▶ _ACTIVITY_:
The required answer is a copy of each line in the entries below that includes "resolution".

▶ _DATA EXTRACT_:
BEGIN

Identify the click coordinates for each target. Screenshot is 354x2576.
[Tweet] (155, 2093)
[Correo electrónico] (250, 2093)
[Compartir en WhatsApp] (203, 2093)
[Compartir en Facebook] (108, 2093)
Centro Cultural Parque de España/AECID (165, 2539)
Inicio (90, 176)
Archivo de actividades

END
BEGIN

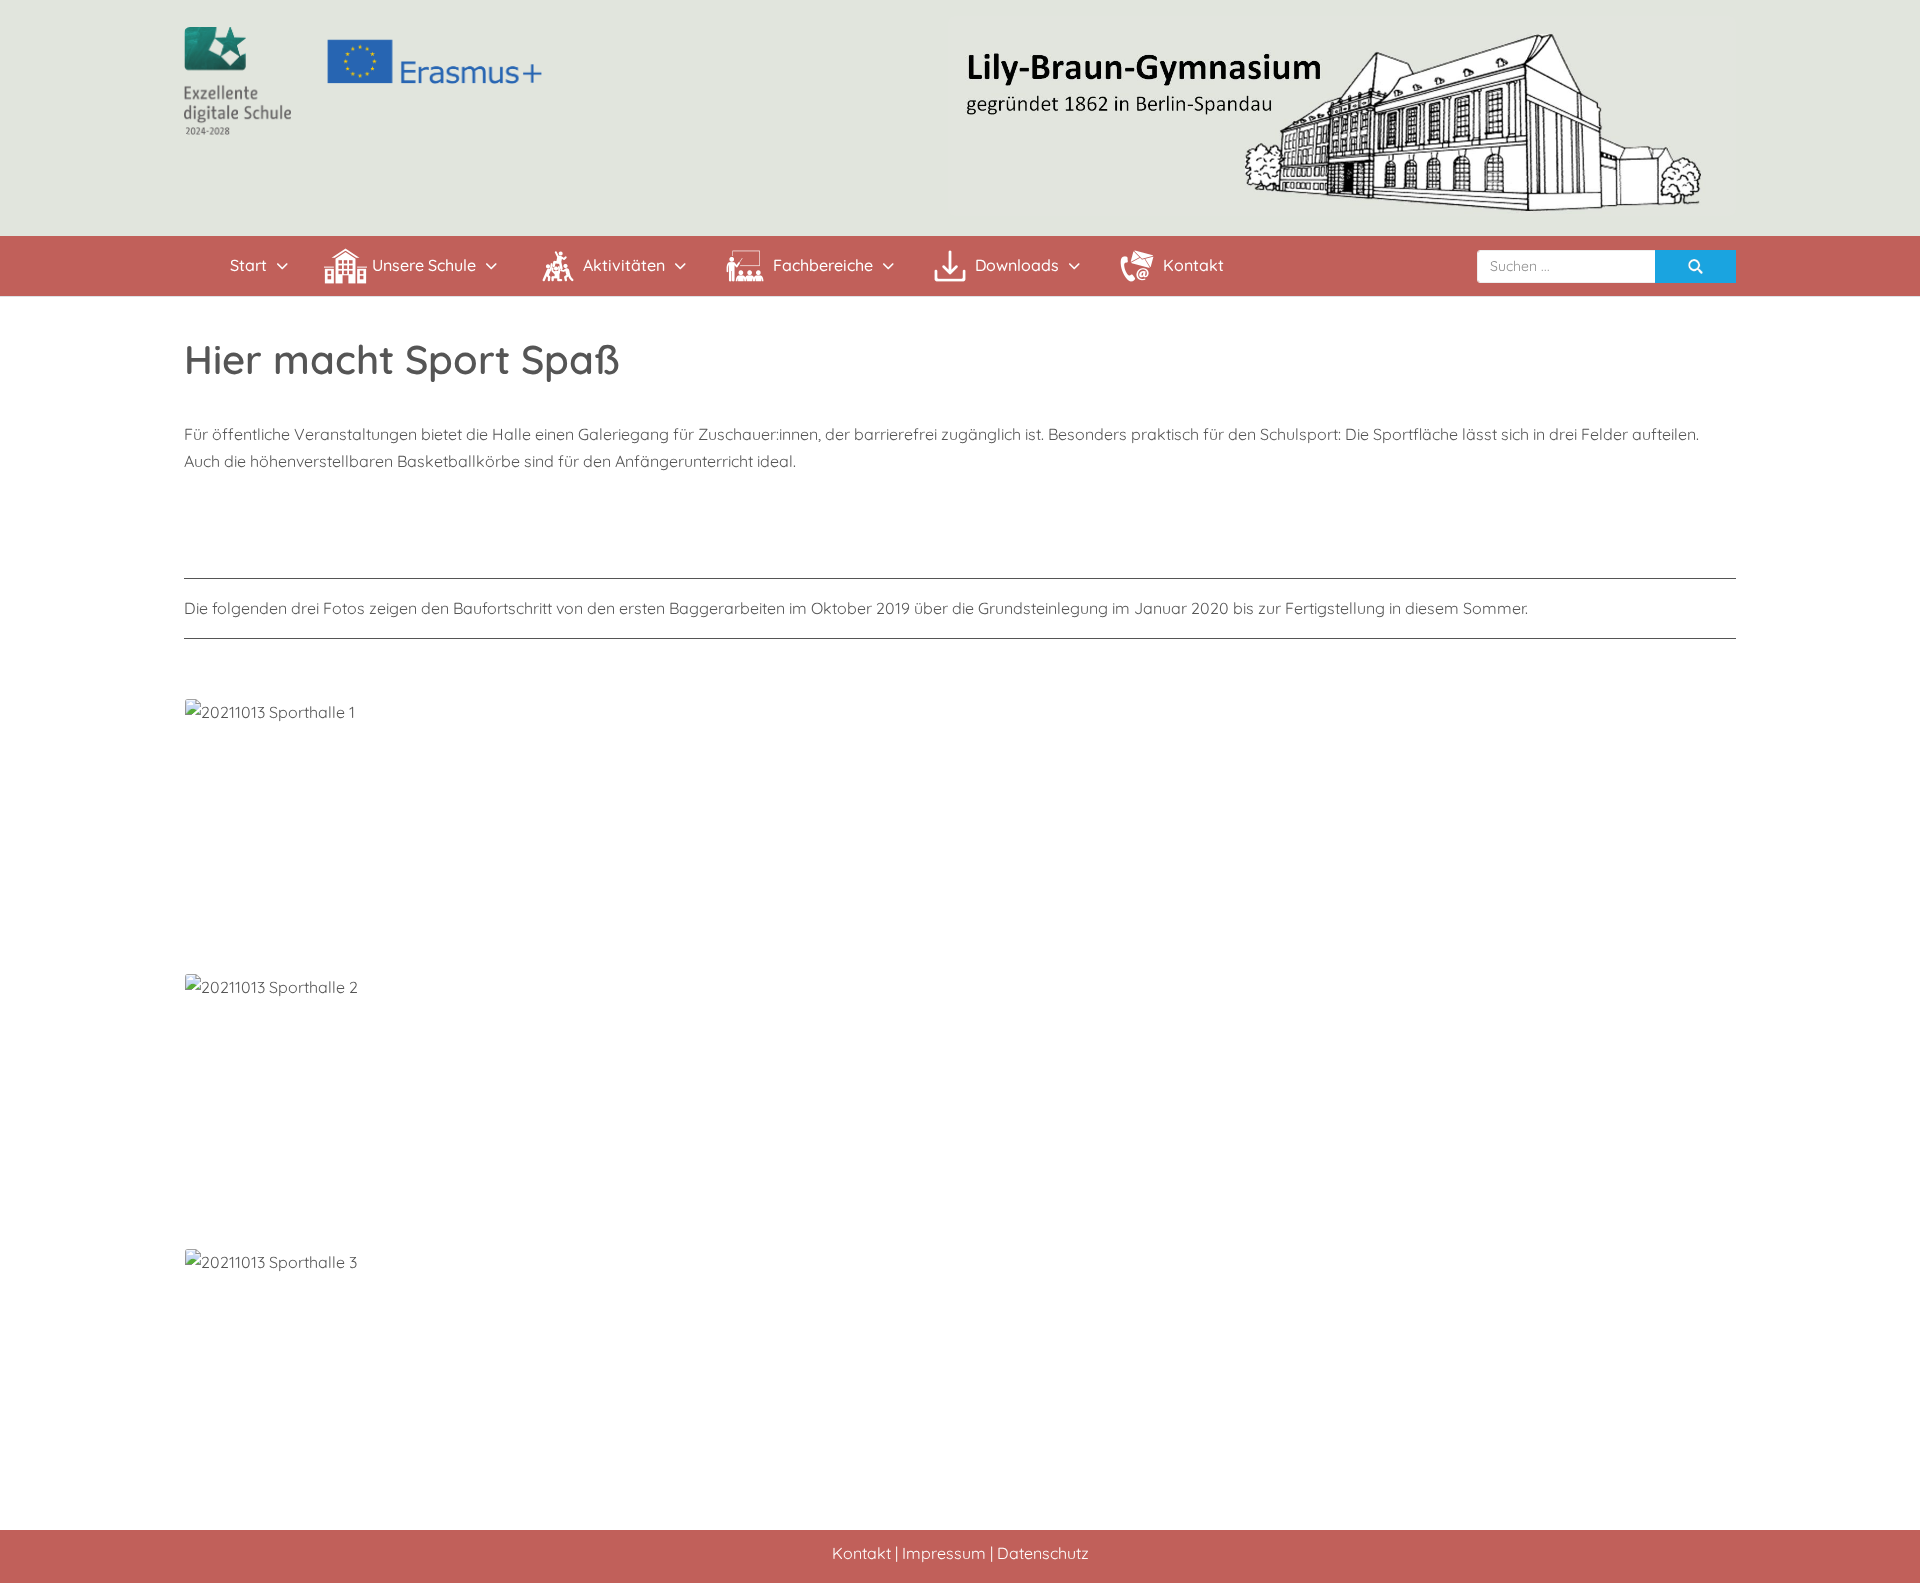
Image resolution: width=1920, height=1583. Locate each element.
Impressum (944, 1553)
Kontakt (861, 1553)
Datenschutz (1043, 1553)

END
BEGIN

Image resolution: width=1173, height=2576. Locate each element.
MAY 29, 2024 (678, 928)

END

▶ _PROBLEM SOLUTION_:
Image resolution: width=1920, height=1583. Locate each element.
Image resolution: width=1173, height=2576. Locate each element.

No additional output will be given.